Split filesystem policies that need direct `FileSystemSandboxPolicy`
enforcement, such as read-only or denied carveouts under a broader writable
root, automatically route through bubblewrap. The legacy Landlock path is used
only when the split filesystem policy round-trips through the legacy
`SandboxPolicy` model without changing semantics. That includes overlapping
cases like `/repo = write`, `/repo/a = none`, `/repo/a/b = write`, where the
more specific writable child must reopen under a denied parent.
The Linux sandbox helper prefers `/usr/bin/bwrap` whenever it is available and
supports the required argv-rewrite flags, and falls back to the vendored
bubblewrap path compiled into the binary otherwise. When `/usr/bin/bwrap` is
missing or too old to support the required flags, Codex also surfaces a startup
warning through its normal notification path instead of printing directly from
the sandbox helper.
### Windows
Legacy `SandboxPolicy` / `sandbox_mode` configs are still supported on
Windows.
The elevated setup/runner backend supports legacy `ReadOnlyAccess::Restricted`
for `read-only` and `workspace-write` policies. Restricted read access honors
explicit readable roots plus the command `cwd`, and keeps writable roots
readable when `workspace-write` is used.
When `include_platform_defaults = true`, the elevated Windows backend adds
backend-managed system read roots required for basic execution, such as
`C:\Windows`, `C:\Program Files`, `C:\Program Files (x86)`, and
`C:\ProgramData`. When it is `false`, those extra system roots are omitted.

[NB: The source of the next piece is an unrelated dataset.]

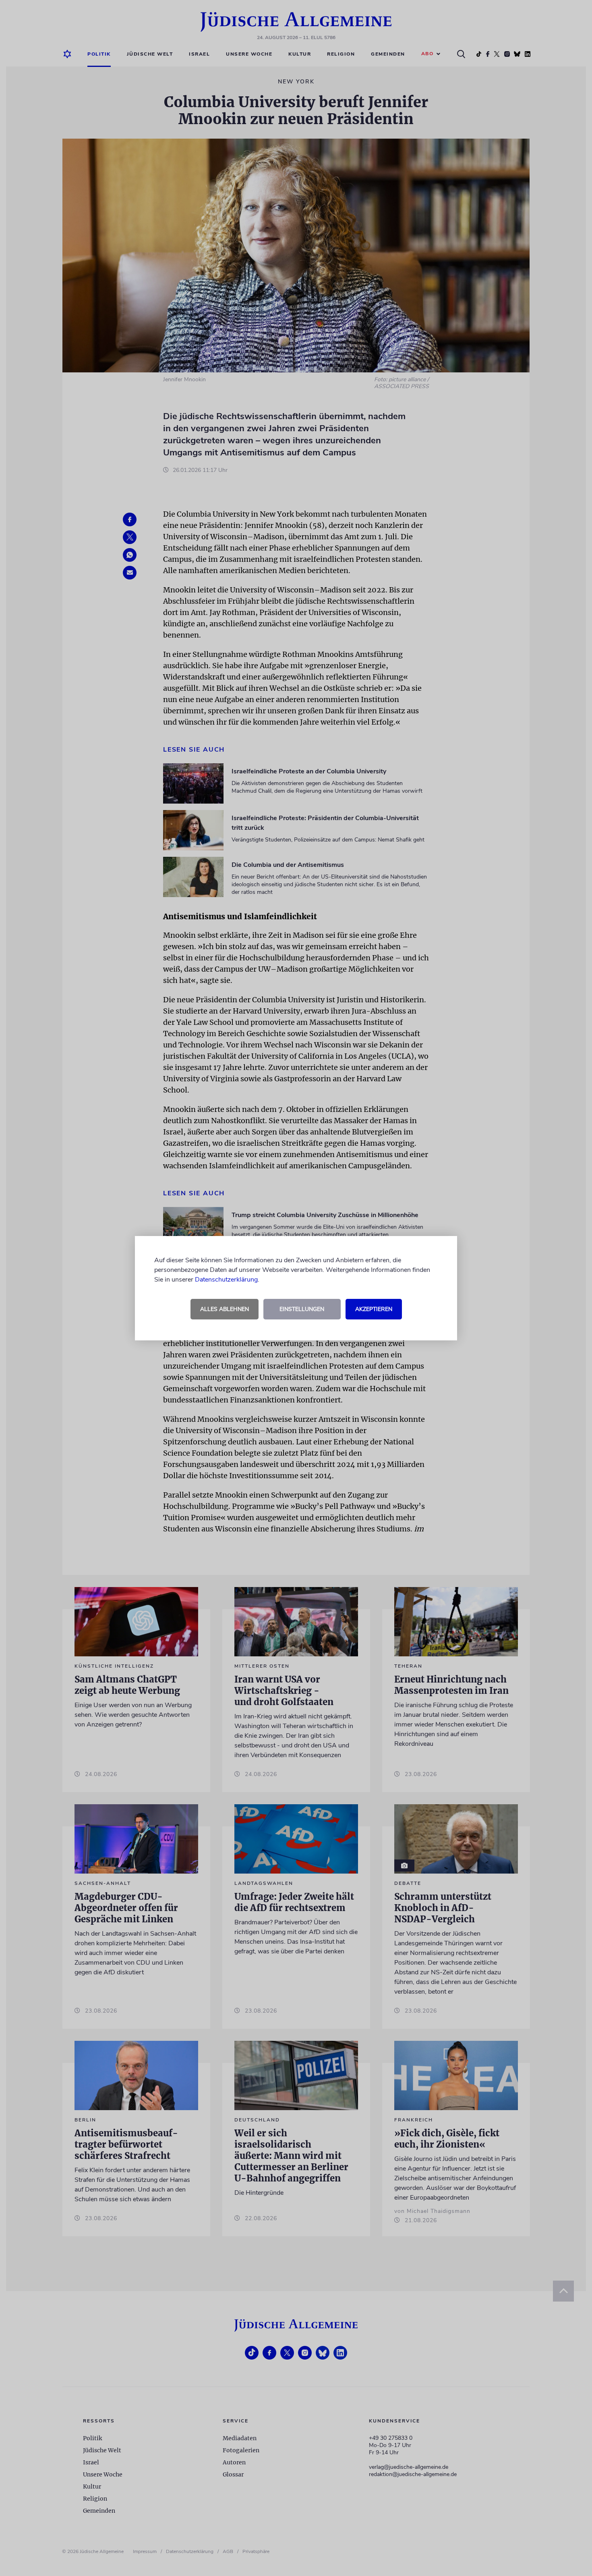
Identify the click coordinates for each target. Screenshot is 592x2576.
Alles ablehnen (224, 1309)
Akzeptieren (373, 1309)
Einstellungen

The unelevated restricted-token backend still supports the legacy full-read
Windows model only. Restricted read-only policies continue to fail closed there
instead of running with weaker read enforcement.
New `[permissions]` / split filesystem policies remain supported on Windows
only when they round-trip through the legacy `SandboxPolicy` model without
changing semantics. Richer split-only carveouts still fail closed instead of
running with weaker enforcement.
### All Platforms
Expects the binary containing `codex-core` to simulate the virtual `apply_patch` CLI when `arg1` is `--codex-run-as-apply-patch`. See the `codex-arg0` crate for details.